Home Sports A big task for Dyson as West Indies coach

A big task for Dyson as West Indies coach

By IANS

Melbourne : Former Australian batsman John Dyson will leave Sydney Monday to begin the task of coaching the West Indies.

The West Indies side has won three of its past 40 Tests and victories have come against Zimbabwe, Bangladesh and a Pakistan side missing five leading players.

As gruff as a nightclub bouncer, and every bit as uncompromising, Dyson, a former Sri Lanka coach, is not sugar-coating the task of coaching a team ranked a distant eighth in both Test and one-day cricket.

“Over the last 10 years, by anyone’s standards, the West Indies have been playing some pretty average cricket. When I was coach of Sri Lanka I followed their performances closely, and I felt it was a squad underachieving,” Dyson was quoted as saying by The Age here Tuesday.

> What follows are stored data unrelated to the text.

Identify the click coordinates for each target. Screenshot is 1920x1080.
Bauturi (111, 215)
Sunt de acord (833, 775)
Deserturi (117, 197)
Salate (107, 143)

“Certainly, they should be higher up the International Cricket Council (ICC) table than they are now. At the moment, you would have to say that there is only one player in that squad who is playing up to their potential, and that is (Shivnarine) Chanderpaul.

“With the other guys, you look at them and think, ‘He’s a better player than what he’s showing on the park’. I need to get there, sit down with the players and find out what is wrong,” he said.

It was against the West Indies that Dyson achieved his loftiest perch as a player, scoring a career-best 127 not out and snaffling the “catch of the century” of Sylvester Clarke in the Sydney Test in 1982.

Now, 25 years later, he hopes the Windies will provide him with the greatest triumph of his coaching career.

“I’m not a big believer in putting the broom through a place upon arrival. And I don’t expect people to compare this West Indies squad with those of the ’70s and ’80s. What they did for international cricket was to introduce a form of professionalism and dedication never seen before,” he said.